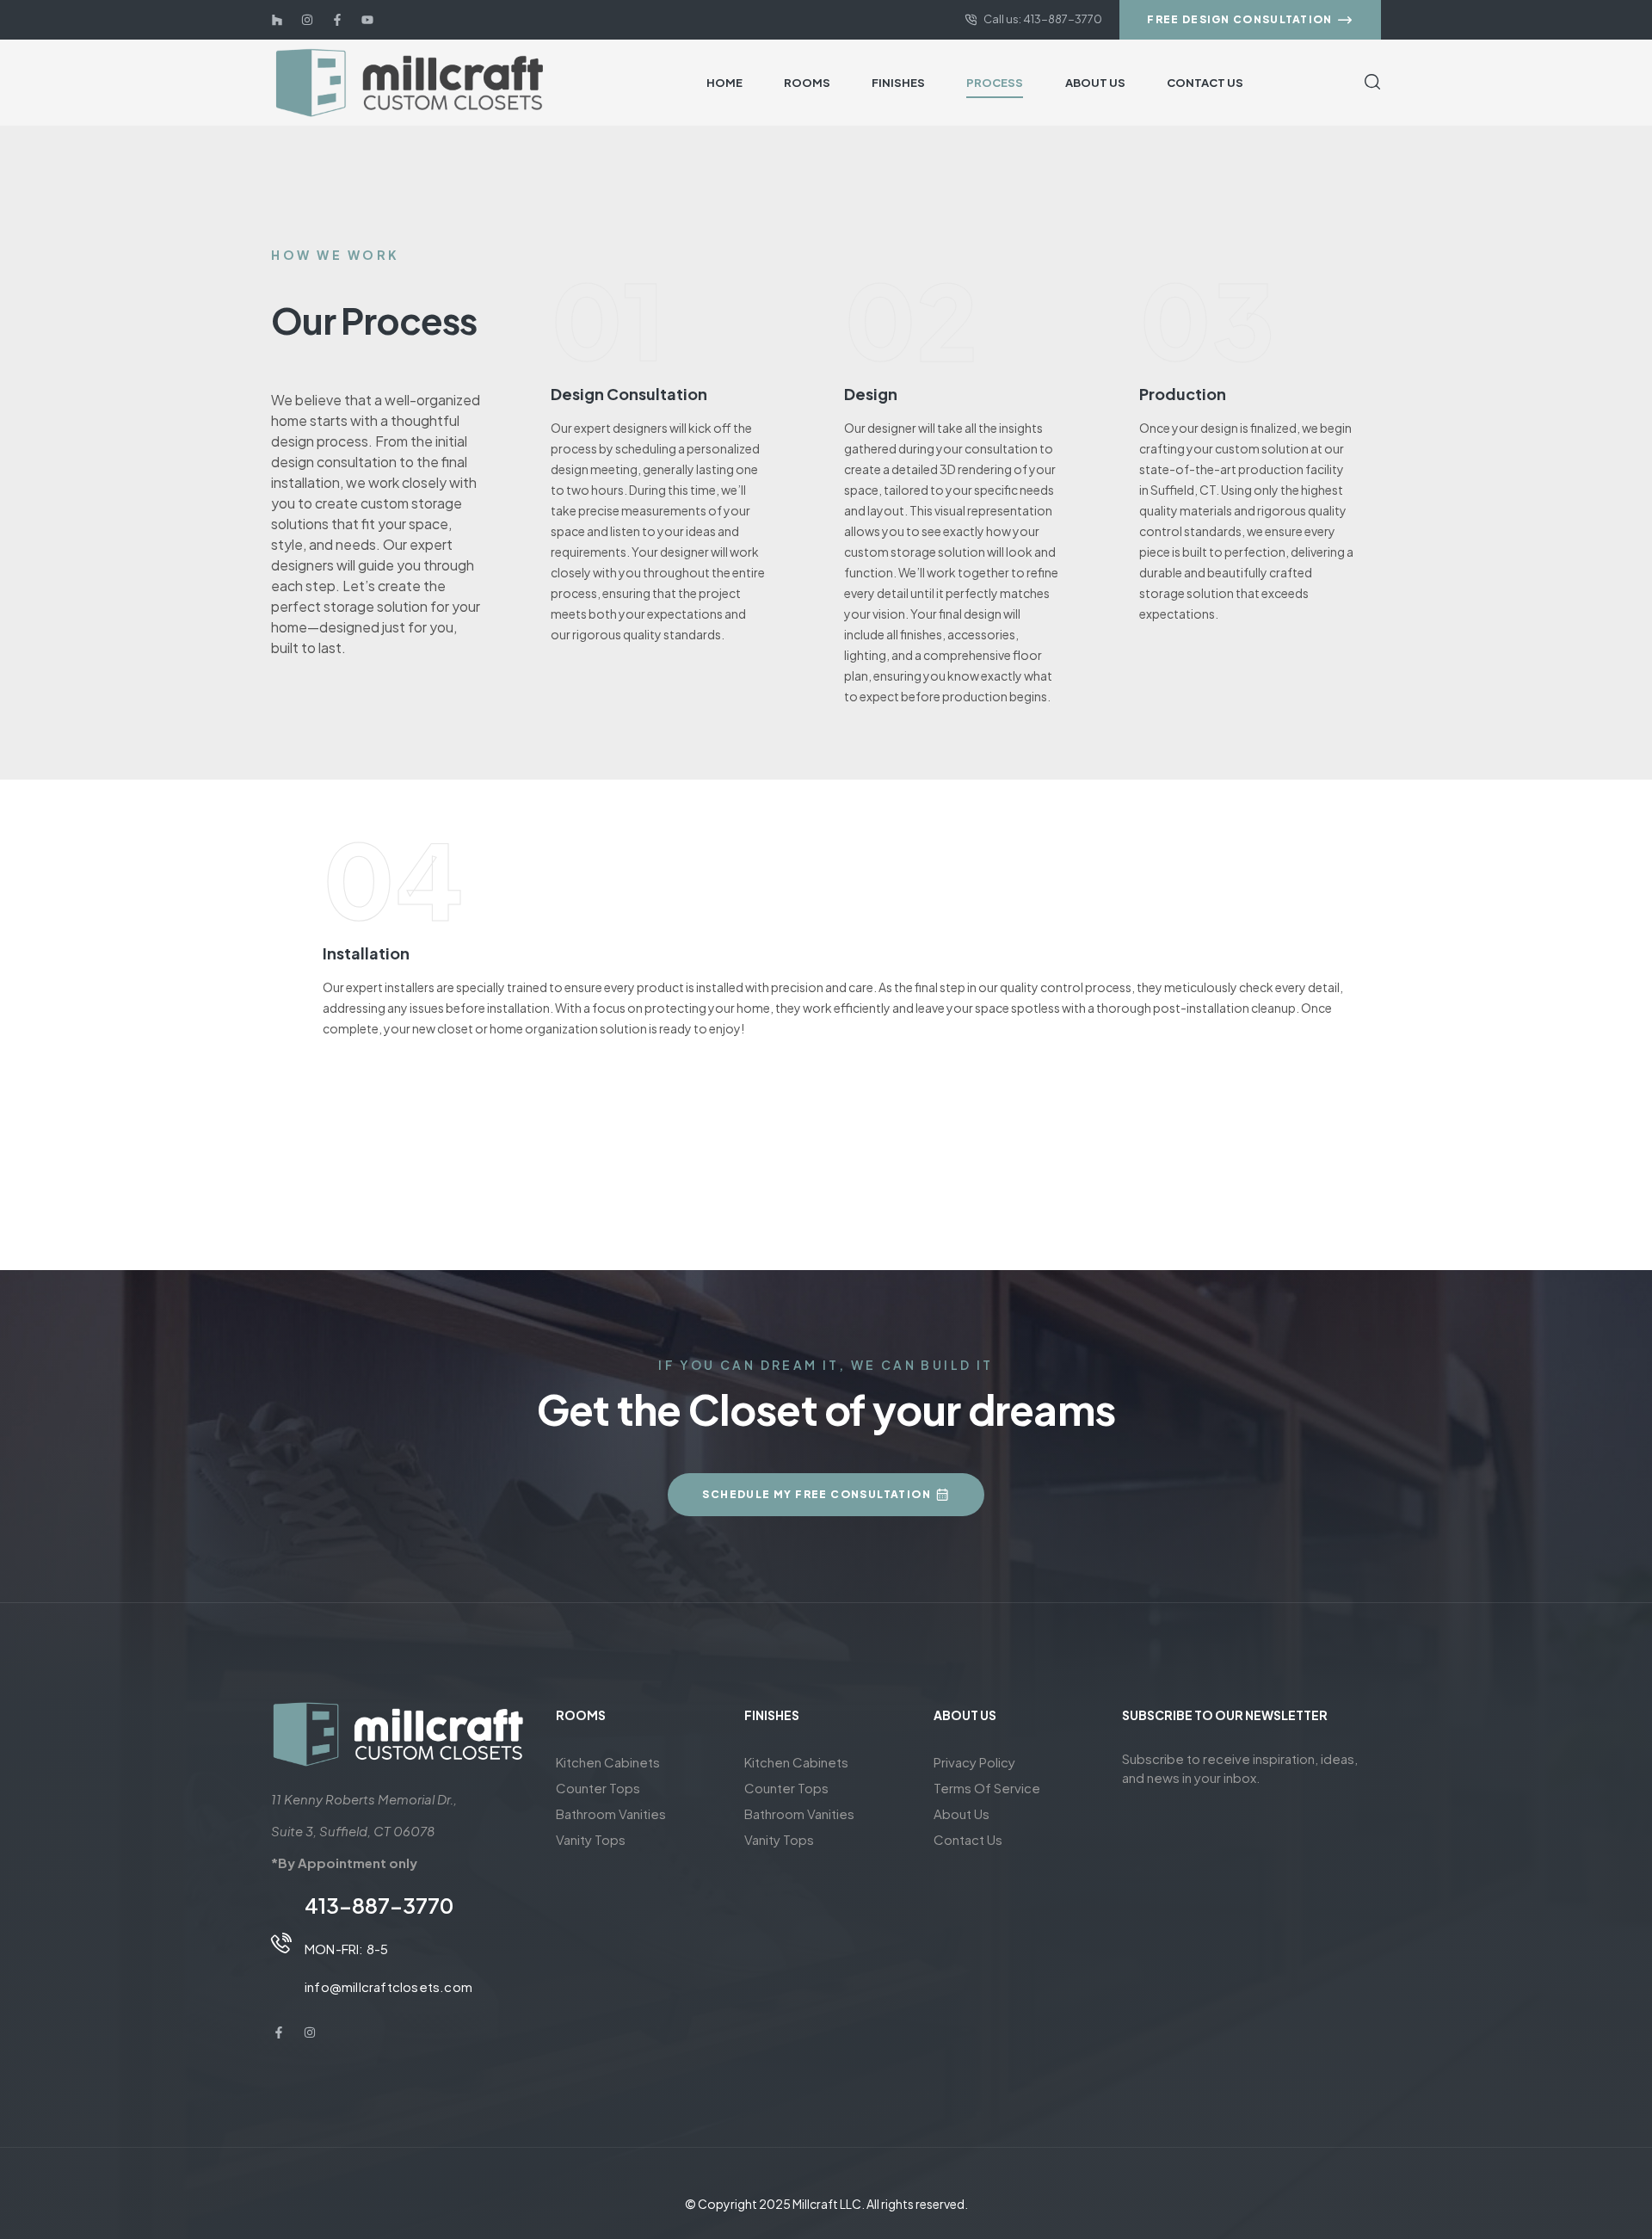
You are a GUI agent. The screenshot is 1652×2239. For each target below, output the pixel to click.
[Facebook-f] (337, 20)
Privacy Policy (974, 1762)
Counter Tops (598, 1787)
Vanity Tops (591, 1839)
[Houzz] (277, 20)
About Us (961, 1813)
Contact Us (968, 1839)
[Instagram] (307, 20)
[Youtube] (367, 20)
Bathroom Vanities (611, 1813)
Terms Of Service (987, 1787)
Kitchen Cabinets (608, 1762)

━━━━

* **TASK DESCRIPTION**
Could you reproduce the listing above word for word while leaving out its pictures?

* **WRITTEN RESPONSE**
You are a GUI agent. The screenshot is 1652×2239. For each target below, output the pixel to click.
[Facebook-f] (337, 20)
Privacy Policy (974, 1762)
Counter Tops (598, 1787)
Vanity Tops (591, 1839)
[Houzz] (277, 20)
About Us (961, 1813)
Contact Us (968, 1839)
[Instagram] (307, 20)
[Youtube] (367, 20)
Bathroom Vanities (611, 1813)
Terms Of Service (987, 1787)
Kitchen Cabinets (608, 1762)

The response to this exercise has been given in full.